● Description of the task
All of the lines below need to be copied exactly, apart from the pictures.

● Extracted material
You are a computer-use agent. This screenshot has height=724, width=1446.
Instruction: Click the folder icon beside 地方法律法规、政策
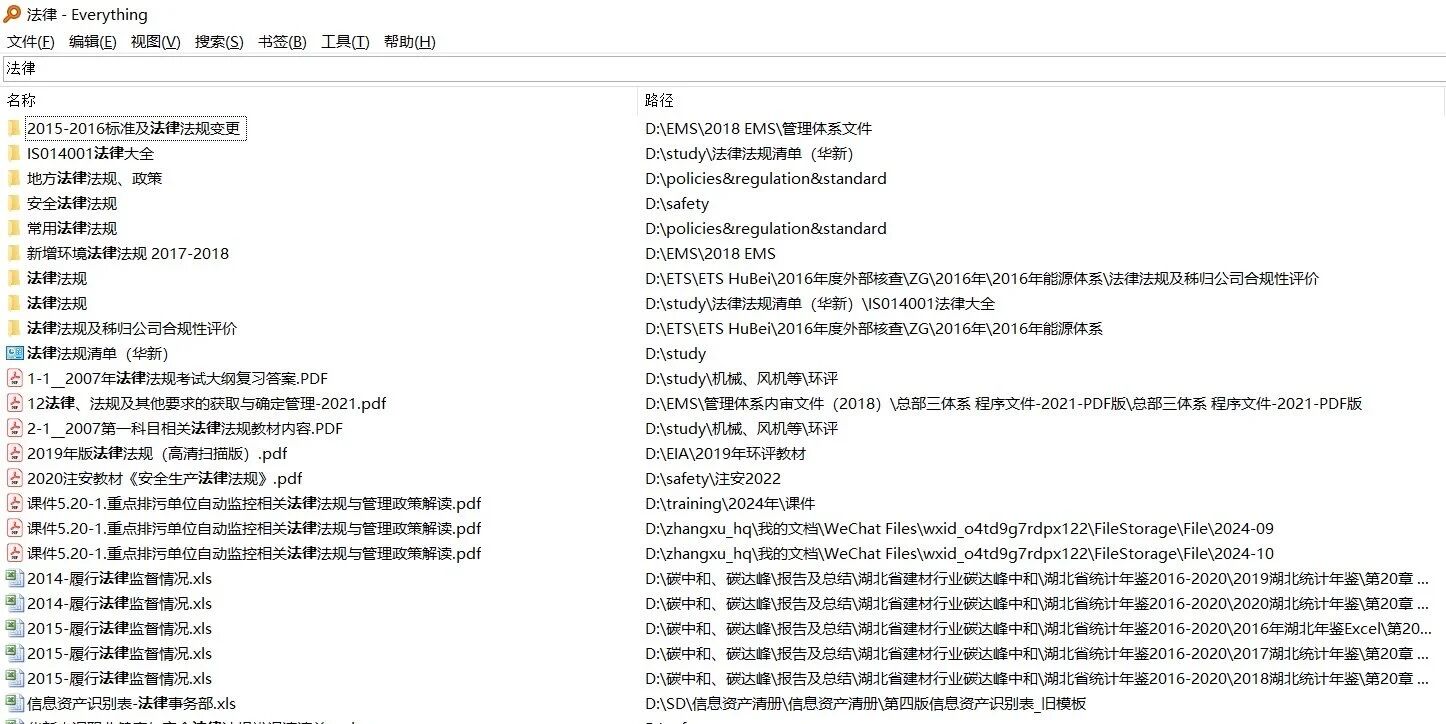coord(14,178)
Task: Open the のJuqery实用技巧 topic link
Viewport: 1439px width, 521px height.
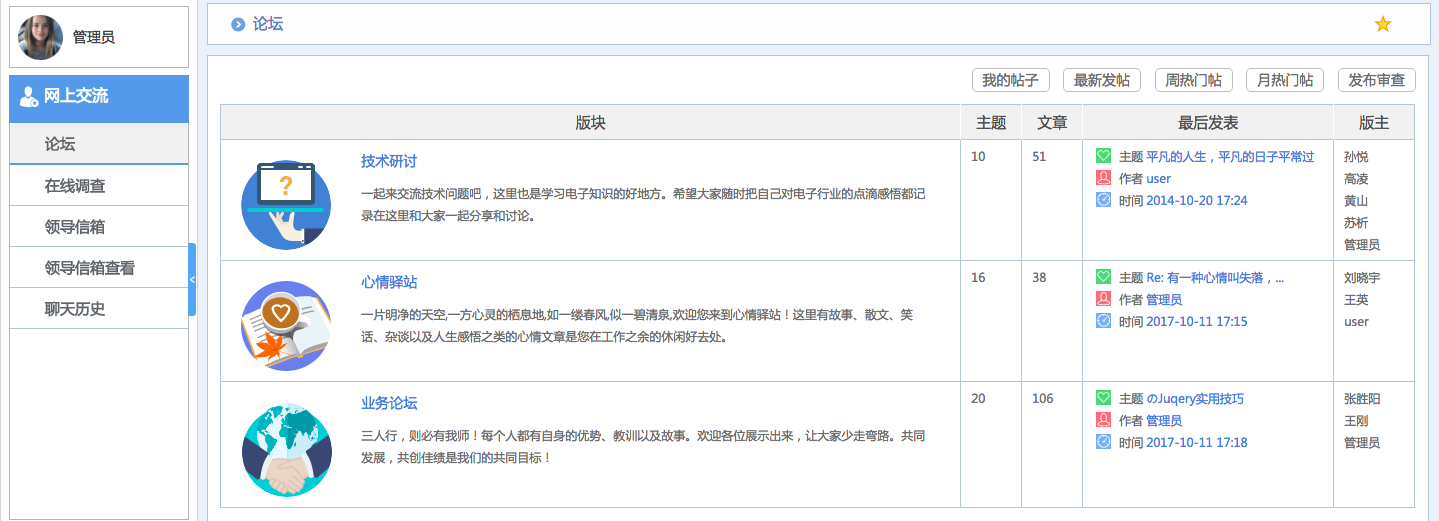Action: pos(1194,399)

● Solution to this problem
You are a computer-use agent. This screenshot has height=724, width=1446.
Instruction: Click the folder icon beside 地方法律法规、政策
coord(14,178)
Task: Open the のJuqery实用技巧 topic link
Viewport: 1439px width, 521px height.
Action: pos(1194,399)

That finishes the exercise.